3. M. Alex Levasseur

[34] M. Levasseur est le président du syndicat depuis 2007. Il indique que M. M a été le délégué syndical de RCI pendant plusieurs années, précisant que ce dernier a été choisi par la section. M. Medina-Creimer était aussi délégué syndical en même temps que M. M. Monsieur Medina-Creimer a quitté le RCI en 2012 et c’est M. Valencia qui a complété son mandat. M. Gwiazda est le substitut.

[35] M. Levasseur indique que M. Valencia n’a pas reçu de formation particulière lorsqu’il a été nommé au printemps 2012 pour remplacer M. Medina-Creimer.
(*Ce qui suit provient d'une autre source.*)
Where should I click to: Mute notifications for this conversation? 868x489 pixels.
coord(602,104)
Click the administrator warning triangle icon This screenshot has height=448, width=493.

Il aurait reçu une formation par la suite, mais rien de spécifique relativement au harcèlement en milieu de travail.

[36] Quant à M. Bernard, M. Levasseur indique qu’il est un employé du syndicat à titre de représentant retraité de la SRC. Il travaille à temps plein et se rapporte à M. Levasseur et également à Me François Morin, employé de la FNC.

[37] M. Levasseur admet avoir appris le 15 mai 2012 qu’un membre du syndicat faisait l’objet d’une enquête disciplinaire. Ce serait par courriel que l’information aurait été transmise par l’employeur à son bureau. M. Bernard et Me Morin ont également pris connaissance de ce courriel. C’est à cette date que M. M a été suspendu puis convoqué ultérieurement à une rencontre disciplinaire qui a eu lieu le 23 mai 2012. M. Levasseur indique qu’après la réception de ce courriel, M. Bernard a pris les choses en main pour s’assurer que quelqu’un du syndicat puisse accompagner M. M à la rencontre disciplinaire du 23 mai 2012. Il confirme que c’est M. Valencia qui a accompagné M. M, tant le 23 que le 28 mai. Ce serait également dans les jours qui ont suivi, soit le 23 ou le 28 mai, que M. Levasseur aurait appris que la victime du harcèlement était aussi un membre de l’unité de négociation du syndicat. Il reconnaît que M. Valencia savait dès le 23 mai 2012 le nom de la victime et qu’il en avait avisé M. Bernard verbalement.

[38] M. Levasseur déclare ne pas avoir appelé Mme Z et ne pas avoir demandé à M. Bernard ou à qui que ce soit d’appeler Mme Z après le 23 mai. Il soutient que c’était plutôt à l’employeur de faire enquête relativement aux allégations de la plaignante à l’endroit de M. M et que, dans des cas semblables, la participation du syndicat est plutôt ténue. M. Levasseur précise que, dès le lendemain du 28 mai 2012, M. Valencia a cessé de jouer un rôle dans le dossier de M. M. Il aurait alors demandé à Me Morin de prendre en charge le dossier de M. M. Monsieur Levasseur indique qu’il n’a jamais demandé à M. Valencia un rapport écrit ou verbal sur les événements qui se sont déroulés les 23 et 28 mai 2012.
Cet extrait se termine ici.